“Well I can’t say I’ve never been angry ’cause I have, but I have forgiven them for the pain and hurt. The hardest thing for me was the fact that I couldn’t raise my child, but I still don’t know why they have done it, when I’ve never done anything but take care of them and try to love them when no one else cared to”.
— Elizabeth Ramirez – 1/23/07
At 4 feet 9 inches tall and barely 100 pounds, Elizabeth hardly looks the “monster” prosecutors made her out to be during her trial. Although she grew up in a working-class family in one of the poorest areas of San Antonio, Elizabeth was well-adjusted and happy. One of Liz’ friend’s mother describes her as always being “mature and responsible for her age” and more concerned with other people’s welfare than her own. At school she took courses geared toward her career interest in health care, specifically nursing geriatric patients. Her first job was as a Licensed Practical Nurse working with elderly patients at the Veteran’s Affairs hospital. Elizabeth loved working at the hospital and found it fascinating, especially when the doctors would “stand her up on top of some crates” and let her watch them performing surgeries.

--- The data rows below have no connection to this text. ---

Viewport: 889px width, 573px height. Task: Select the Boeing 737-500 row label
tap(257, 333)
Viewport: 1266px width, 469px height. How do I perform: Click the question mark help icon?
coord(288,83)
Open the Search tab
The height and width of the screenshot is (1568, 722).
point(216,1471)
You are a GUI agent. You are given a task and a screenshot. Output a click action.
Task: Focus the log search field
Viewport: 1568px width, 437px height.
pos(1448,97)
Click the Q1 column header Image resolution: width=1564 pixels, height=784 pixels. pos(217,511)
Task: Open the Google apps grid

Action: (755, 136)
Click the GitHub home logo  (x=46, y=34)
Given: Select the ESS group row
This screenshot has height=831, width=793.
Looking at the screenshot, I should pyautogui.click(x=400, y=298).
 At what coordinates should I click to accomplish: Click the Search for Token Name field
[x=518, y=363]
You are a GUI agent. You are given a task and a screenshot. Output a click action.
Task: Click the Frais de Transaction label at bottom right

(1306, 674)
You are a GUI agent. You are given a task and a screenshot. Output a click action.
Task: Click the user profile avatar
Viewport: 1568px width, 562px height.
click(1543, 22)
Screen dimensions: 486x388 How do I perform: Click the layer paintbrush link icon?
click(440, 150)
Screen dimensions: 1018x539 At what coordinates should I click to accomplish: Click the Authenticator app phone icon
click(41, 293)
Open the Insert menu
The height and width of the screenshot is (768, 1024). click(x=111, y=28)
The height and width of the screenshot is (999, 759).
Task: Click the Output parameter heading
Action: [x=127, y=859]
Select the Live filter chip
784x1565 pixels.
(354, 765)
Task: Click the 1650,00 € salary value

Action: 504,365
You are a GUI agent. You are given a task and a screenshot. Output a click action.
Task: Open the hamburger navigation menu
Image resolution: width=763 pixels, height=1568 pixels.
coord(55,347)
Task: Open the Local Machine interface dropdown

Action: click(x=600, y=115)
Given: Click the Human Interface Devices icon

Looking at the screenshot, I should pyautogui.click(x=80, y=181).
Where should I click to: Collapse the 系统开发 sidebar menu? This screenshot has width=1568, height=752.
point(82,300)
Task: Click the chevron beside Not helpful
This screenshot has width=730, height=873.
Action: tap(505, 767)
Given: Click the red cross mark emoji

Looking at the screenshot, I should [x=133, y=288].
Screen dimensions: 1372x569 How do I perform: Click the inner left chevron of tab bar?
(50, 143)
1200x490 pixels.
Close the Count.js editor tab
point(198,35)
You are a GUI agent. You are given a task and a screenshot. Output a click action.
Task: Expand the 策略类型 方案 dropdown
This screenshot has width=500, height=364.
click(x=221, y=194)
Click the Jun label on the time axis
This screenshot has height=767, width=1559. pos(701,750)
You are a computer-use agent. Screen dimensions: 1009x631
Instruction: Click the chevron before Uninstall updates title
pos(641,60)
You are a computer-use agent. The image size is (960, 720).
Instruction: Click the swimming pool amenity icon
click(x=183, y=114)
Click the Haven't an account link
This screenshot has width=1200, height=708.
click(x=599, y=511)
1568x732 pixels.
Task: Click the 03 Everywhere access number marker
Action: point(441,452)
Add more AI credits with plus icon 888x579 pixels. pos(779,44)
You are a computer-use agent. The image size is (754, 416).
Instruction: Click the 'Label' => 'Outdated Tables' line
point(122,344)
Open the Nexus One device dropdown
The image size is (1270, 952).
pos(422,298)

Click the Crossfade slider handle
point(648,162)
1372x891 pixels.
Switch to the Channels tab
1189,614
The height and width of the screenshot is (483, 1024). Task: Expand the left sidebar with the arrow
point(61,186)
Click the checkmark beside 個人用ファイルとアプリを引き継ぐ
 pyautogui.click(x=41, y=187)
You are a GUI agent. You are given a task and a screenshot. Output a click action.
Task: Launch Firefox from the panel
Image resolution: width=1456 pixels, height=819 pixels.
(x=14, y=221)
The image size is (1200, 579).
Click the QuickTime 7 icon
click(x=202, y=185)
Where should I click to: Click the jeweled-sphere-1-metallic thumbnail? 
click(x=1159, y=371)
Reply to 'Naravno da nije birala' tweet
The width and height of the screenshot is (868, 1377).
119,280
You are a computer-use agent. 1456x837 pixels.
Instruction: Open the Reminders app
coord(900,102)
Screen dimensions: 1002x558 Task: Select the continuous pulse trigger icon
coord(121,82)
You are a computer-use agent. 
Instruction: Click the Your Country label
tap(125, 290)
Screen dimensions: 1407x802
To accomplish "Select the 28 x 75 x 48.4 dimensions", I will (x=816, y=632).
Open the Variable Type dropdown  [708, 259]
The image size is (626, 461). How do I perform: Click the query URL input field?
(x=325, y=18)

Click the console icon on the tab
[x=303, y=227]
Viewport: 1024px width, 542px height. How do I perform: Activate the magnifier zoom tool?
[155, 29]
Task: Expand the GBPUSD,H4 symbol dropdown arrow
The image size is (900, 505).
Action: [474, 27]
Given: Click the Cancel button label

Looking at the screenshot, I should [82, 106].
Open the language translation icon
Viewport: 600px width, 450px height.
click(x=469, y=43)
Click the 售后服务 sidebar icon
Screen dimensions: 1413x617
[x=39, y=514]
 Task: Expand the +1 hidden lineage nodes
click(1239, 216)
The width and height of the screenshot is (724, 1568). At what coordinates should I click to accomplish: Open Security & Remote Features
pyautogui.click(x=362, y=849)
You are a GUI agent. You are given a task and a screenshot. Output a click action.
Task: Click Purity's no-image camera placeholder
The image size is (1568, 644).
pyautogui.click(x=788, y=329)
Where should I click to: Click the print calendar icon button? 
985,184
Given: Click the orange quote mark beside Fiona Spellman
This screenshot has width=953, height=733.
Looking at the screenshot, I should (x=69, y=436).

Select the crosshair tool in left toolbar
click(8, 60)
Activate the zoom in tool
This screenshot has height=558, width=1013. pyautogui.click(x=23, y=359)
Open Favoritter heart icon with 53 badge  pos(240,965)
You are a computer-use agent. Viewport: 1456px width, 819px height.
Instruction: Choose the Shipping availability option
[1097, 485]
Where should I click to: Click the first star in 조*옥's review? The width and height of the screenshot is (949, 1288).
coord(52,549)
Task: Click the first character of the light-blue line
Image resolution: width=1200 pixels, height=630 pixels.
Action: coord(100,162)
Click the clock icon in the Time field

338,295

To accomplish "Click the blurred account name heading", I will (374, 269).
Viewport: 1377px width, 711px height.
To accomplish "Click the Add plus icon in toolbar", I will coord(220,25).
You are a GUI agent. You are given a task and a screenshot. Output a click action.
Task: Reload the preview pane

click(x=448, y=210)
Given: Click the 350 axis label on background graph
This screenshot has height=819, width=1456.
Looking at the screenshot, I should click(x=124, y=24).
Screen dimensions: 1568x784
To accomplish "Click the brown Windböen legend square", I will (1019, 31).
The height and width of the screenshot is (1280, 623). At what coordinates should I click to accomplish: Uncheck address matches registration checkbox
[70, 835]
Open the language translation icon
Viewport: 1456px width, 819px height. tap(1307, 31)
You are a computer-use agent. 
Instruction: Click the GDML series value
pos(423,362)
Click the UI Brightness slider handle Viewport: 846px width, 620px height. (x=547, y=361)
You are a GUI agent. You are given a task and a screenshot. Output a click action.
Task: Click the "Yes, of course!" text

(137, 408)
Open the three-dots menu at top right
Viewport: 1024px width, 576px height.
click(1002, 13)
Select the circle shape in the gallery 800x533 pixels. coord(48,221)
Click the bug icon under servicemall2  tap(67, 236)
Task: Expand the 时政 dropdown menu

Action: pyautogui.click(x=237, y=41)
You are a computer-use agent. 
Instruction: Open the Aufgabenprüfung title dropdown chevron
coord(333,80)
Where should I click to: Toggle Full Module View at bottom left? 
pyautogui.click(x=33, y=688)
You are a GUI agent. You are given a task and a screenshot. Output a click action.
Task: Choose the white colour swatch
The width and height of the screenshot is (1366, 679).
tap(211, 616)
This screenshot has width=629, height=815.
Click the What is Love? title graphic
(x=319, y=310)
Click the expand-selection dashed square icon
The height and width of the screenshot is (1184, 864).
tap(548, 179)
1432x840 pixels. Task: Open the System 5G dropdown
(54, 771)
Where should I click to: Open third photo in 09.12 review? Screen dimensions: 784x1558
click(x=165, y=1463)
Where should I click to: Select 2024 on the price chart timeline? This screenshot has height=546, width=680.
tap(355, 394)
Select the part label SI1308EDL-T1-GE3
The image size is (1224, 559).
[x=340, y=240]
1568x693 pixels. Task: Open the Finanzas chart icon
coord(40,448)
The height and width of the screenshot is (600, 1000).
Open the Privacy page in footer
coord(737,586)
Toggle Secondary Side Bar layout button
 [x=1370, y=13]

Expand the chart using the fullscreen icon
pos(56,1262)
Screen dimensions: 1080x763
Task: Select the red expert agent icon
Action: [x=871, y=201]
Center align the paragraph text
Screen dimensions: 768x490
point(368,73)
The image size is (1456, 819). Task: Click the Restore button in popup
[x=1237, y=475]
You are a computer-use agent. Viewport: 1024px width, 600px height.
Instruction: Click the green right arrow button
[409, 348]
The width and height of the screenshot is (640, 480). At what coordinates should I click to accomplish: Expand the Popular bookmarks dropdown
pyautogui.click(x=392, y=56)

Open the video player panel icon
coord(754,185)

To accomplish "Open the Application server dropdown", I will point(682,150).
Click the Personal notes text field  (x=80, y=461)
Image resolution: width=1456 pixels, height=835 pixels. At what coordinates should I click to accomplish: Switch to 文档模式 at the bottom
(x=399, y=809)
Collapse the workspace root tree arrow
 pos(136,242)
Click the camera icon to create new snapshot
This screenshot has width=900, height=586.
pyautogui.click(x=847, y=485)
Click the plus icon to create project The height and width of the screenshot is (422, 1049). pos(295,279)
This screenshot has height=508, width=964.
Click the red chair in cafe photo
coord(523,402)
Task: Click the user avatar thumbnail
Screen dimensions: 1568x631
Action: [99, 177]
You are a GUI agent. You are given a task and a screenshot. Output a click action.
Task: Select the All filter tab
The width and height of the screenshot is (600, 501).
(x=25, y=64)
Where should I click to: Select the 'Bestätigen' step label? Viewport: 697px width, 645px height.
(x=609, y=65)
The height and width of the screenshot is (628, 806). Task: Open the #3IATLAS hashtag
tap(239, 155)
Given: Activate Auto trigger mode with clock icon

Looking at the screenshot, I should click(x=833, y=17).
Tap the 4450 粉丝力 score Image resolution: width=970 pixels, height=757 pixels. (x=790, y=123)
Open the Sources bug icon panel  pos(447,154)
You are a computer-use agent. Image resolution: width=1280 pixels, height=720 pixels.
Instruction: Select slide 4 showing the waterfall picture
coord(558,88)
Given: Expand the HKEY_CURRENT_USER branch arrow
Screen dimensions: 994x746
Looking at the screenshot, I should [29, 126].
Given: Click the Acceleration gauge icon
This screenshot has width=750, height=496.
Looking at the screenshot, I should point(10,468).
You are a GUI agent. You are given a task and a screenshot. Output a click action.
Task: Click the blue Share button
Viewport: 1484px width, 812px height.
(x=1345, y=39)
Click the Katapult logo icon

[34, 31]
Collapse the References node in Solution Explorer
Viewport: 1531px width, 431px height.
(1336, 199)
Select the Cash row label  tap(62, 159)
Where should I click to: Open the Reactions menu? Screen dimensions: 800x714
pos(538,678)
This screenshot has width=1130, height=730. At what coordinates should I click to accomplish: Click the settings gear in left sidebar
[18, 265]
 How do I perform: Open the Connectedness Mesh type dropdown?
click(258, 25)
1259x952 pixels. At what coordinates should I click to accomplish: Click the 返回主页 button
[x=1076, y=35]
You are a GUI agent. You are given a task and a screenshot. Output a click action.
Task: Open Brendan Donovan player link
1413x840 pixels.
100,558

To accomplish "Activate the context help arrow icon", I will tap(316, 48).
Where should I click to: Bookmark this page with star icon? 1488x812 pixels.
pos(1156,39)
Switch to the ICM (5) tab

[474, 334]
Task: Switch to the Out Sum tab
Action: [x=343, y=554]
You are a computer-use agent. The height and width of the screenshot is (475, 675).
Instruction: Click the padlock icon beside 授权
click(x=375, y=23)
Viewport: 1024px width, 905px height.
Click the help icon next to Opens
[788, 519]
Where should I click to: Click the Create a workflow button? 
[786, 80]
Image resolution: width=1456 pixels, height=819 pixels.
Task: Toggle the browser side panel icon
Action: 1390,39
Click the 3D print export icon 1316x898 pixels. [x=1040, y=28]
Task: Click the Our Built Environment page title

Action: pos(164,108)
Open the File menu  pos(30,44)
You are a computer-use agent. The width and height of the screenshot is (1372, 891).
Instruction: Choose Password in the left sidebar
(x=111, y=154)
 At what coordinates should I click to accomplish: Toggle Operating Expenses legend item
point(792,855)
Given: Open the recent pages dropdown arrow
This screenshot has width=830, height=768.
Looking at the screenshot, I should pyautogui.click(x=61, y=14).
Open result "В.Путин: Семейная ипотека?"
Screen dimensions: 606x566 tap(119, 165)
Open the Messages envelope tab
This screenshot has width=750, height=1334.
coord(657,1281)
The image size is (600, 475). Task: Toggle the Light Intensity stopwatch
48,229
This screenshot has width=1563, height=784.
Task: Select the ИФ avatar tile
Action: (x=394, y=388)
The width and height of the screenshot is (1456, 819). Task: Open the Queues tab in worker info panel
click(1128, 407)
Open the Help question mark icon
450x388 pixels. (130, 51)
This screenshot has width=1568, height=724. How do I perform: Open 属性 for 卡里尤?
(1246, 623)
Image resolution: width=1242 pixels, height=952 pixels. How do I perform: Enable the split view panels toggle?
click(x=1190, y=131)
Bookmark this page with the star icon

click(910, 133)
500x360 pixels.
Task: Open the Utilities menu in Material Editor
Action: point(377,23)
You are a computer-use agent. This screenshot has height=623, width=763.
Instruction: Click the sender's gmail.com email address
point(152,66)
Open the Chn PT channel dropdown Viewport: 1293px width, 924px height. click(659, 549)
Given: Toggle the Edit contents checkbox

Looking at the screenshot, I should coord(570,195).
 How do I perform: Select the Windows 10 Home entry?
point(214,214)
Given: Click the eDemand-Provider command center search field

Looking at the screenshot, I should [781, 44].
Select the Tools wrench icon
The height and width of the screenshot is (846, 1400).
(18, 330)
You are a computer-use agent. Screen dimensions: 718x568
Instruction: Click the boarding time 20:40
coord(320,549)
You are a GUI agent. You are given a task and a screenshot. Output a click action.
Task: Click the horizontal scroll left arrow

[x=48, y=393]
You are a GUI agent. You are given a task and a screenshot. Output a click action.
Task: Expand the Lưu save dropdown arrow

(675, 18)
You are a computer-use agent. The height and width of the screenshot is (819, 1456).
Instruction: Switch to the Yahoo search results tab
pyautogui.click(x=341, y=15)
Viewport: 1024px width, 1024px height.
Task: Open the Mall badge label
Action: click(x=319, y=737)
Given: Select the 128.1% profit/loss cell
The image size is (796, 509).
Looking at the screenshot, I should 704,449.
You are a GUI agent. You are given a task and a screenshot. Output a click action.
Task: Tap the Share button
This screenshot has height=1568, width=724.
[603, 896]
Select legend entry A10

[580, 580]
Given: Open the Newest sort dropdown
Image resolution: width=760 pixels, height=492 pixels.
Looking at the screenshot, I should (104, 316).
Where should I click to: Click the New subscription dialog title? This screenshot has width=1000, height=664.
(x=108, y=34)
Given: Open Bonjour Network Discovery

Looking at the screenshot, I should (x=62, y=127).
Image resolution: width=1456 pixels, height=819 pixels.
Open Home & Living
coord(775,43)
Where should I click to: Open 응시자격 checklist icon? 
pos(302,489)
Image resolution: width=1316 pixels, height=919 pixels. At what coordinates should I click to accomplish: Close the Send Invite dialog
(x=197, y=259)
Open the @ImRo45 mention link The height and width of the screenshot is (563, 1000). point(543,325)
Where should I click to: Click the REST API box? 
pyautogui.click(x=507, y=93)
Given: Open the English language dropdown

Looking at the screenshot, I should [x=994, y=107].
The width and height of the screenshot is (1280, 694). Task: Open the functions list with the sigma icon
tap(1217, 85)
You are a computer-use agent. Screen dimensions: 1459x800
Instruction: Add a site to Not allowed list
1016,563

Pretty, petite, outgoing and athletic, Liz did not lack male attention. However, her life experiences with men had not been positive. Her biological father abandoned the family when she was seven years old. Elizabeth’s family photos all show a large group of women and children, with one or two adult males occasionally on the periphery. Men abandoning the family in difficult circumstances was a scenario that Liz had seen in her mother’s and older sister’s lives. When Liz became pregnant at 19 her boyfriend demanded she get an abortion. When she refused he walked out on her and left her with a stack of bills in the apartment. She had been injured in a traffic accident and was unable to work. Liz saw her mother’s experiences with men starting to repeat in her own life.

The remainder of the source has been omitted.